Background: The changes in myocardial performance responsible for the progression from a stage of asymptomatic left ventricular dysfunction toward overt congestive heart failure are still poorly understood. Accordingly, using invasive methods, we examined the differences in baseline left ventricular function between a subgroup of patients enrolled in the treatment arm (presence of congestive heart failure) and in the prevention arm (asymptomatic patients) of the Studies of Left Ventricular Dysfunction.

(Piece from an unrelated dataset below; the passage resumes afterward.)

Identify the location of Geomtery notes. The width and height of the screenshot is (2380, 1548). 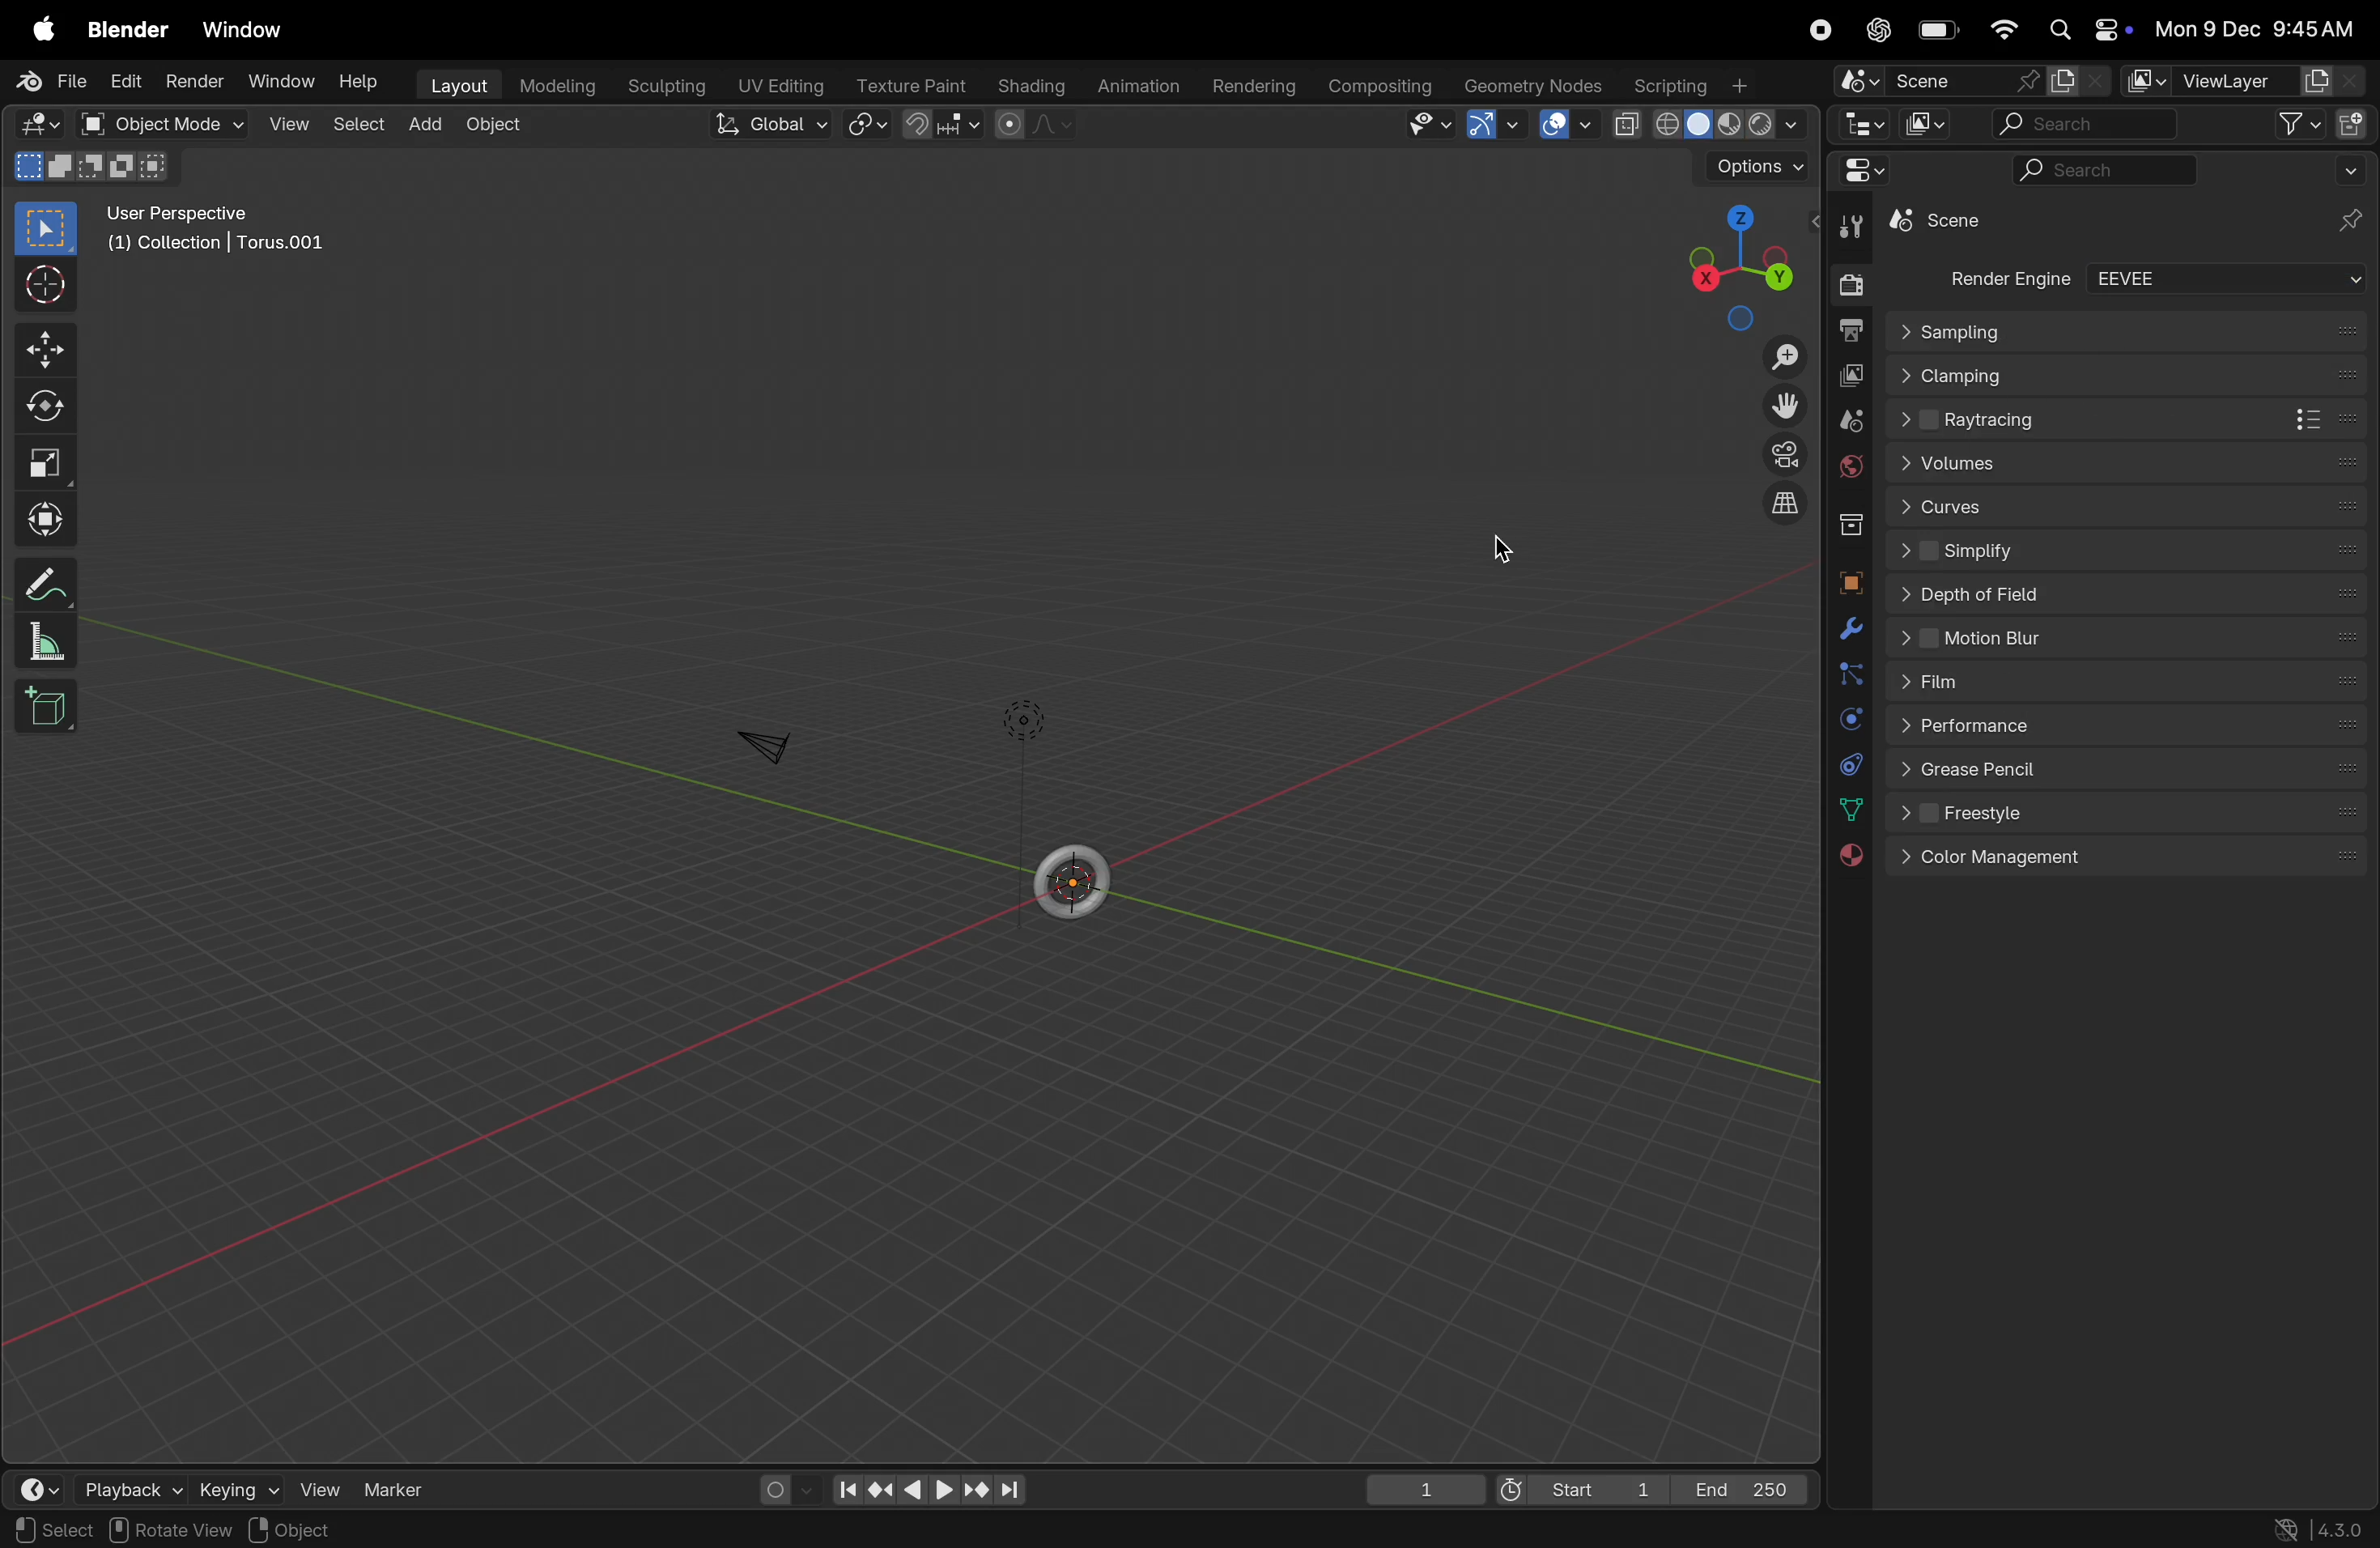
(1536, 84).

Methods and results: High-fidelity left ventricular pressures and frame-by-frame angiographic volumes were simultaneously obtained under baseline conditions in 65 patients with left ventricular ejection fraction < or = 35%. Sixteen patients had New York Heart Association congestive heart failure (class II or III), whereas the remaining 49 patients had no clinical signs of heart failure and did not receive therapy for this syndrome. A second set of data was obtained an average of 12.4 months later in 42 patients. The group with heart failure had significantly greater end-diastolic and end-systolic volumes than the asymptomatic group (both p < 0.001), but the stroke index at rest was similar in both groups. Accordingly, ejection fraction was significantly lower in the heart failure group (19.6 +/- 7.0% versus 26.3 +/- 7.2%; p < 0.02). Left ventricular end-diastolic pressure was greater and peak +dP/dt was lower in heart failure patients, but the difference did not reach statistical significance after Bonferroni correction for multiple comparisons. Moreover, the individual end-systolic stress/end-systolic volume data of the heart failure patients fell within the 95% confidence interval of the relation observed in the patients without heart failure both at baseline and after 1 year of follow-up irrespective of their changes in functional status. It was also noted that during follow-up, the changes in end-diastolic and end-systolic volumes correlated linearly, as if both dimensions always shifted in parallel, whereas alterations in contractility primarily influence end-systolic volume.
Conclusions: These observations are compatible with the hypothesis that a depression in the mechanical performance of the viable myocardial areas is not the major determinant for the progression from asymptomatic to symptomatic left ventricular dysfunction. Abnormalities in left ventricular diastolic distensibility, on the other hand, might underlie the progressive ventricular dilation and create a vicious cycle through the afterload mismatch.